Simons Postdoctoral Fellows: In their own words


Photo Credit: Allen Institute | Showcase 2014: Neville Sanjana, Ph.D., Next Generation Leader


“The Simons Fellowship has had an oversize impact on my career and I am extremely grateful for the crucial early stage support. First and foremost, the Simons Fellowship gave me the confidence and freedom to develop a new technology that resulted in several high profile publications.. Beyond this, the Simons Fellowship has connected me with a community of autism researchers. By collaborating with several of these scientists and clinicians, I have found great places to apply the technologies in genome engineering and neural differentiation that I developed in my postdoc.”
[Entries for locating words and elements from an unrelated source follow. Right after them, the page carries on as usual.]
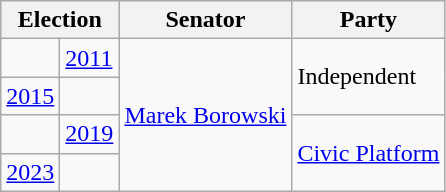
2011 [90, 58]
Civic Platform [368, 153]
Party [368, 20]
Independent [368, 77]
2015 [30, 96]
Senator [206, 20]
Election [60, 20]
2019 [90, 134]
Marek Borowski [206, 115]
2023 [30, 172]
Scan for the cell matching the given text and deliver its (X, Y) coordinate at center. 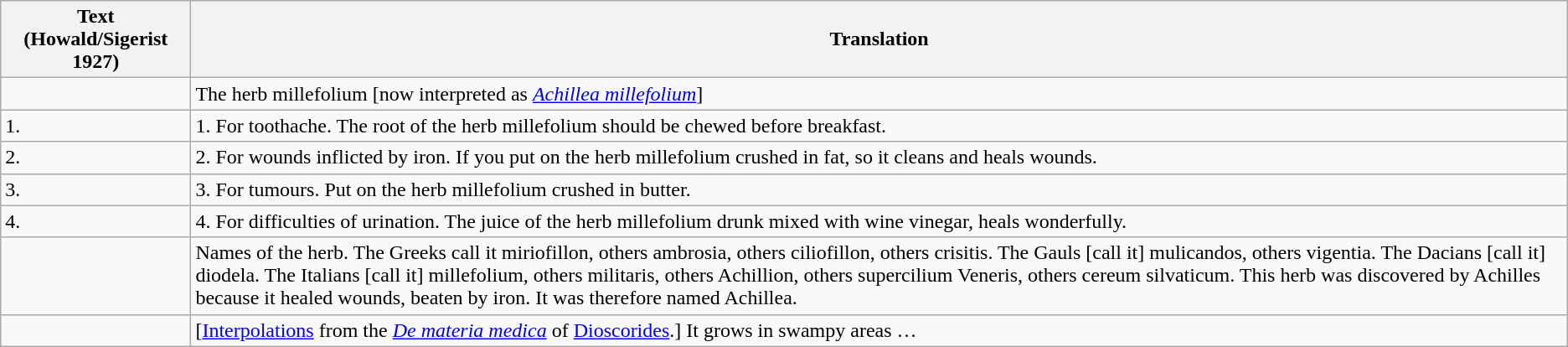
4. For difficulties of urination. The juice of the herb millefolium drunk mixed with wine vinegar, heals wonderfully. (879, 221)
1. (95, 126)
Text (Howald/Sigerist 1927) (95, 39)
4. (95, 221)
[Interpolations from the De materia medica of Dioscorides.] It grows in swampy areas … (879, 330)
2. (95, 157)
1. For toothache. The root of the herb millefolium should be chewed before breakfast. (879, 126)
3. For tumours. Put on the herb millefolium crushed in butter. (879, 189)
3. (95, 189)
2. For wounds inflicted by iron. If you put on the herb millefolium crushed in fat, so it cleans and heals wounds. (879, 157)
Translation (879, 39)
The herb millefolium [now interpreted as Achillea millefolium] (879, 94)
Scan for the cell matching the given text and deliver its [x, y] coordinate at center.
– Former Simons Postdoctoral Fellow Neville Sanjana, Ph.D.,
currently Core Member, New York Genome Center; Assistant Professor, New York University Dept. of Biology and Center for Genomics and Systems Biology


“My Simons Fellowship gave me the opportunity to focus on the brain basis of autism… I was able to learn a new technique, simultaneous EEG-fMRI, which had never before been applied to studying autism. Having this breadth of knowledge and the experience and working directly with individuals with autism helped me obtain a professorship in the Department of Communication Sciences and Disorders at
Northwestern University.”

– Former SCSB Schwinn Family Fellow Elizabeth Norton, Ph.D.,
currently Assistant Professor, Northwestern University



Photo Credit: Tufts University


“The Simons Fellowship had three primary impacts on my research and career. First, the Simons Fellowship provided me the opportunity to develop a new line of research on individual differences in early exploration among typically-developing and at-risk infants. Second, I was exposed to the ASD research community more broadly through the series of talks sponsored by the Simons Center. Finally, the research I was able to develop during my fellowship made me a more competitive candidate on the job market for tenure-track faculty positions.”